Problem statement: Repeat the data exactly, please; no pictures belong in the copy.

Excerpts from a dataset:
· · ·

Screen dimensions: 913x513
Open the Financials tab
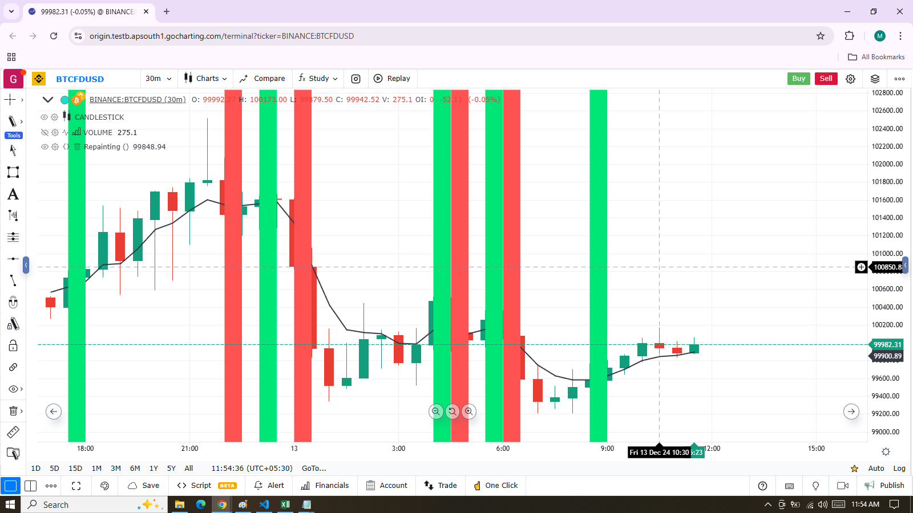pos(325,486)
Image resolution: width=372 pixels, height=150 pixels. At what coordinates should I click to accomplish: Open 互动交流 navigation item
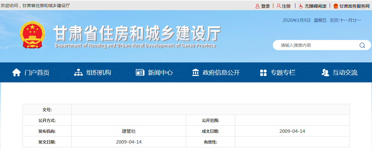pyautogui.click(x=345, y=73)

· · ·

Final answer:
Screen dimensions: 913x513
Open the Financials tab
pos(325,486)
Image resolution: width=372 pixels, height=150 pixels. At what coordinates should I click to accomplish: Open 互动交流 navigation item
pyautogui.click(x=345, y=73)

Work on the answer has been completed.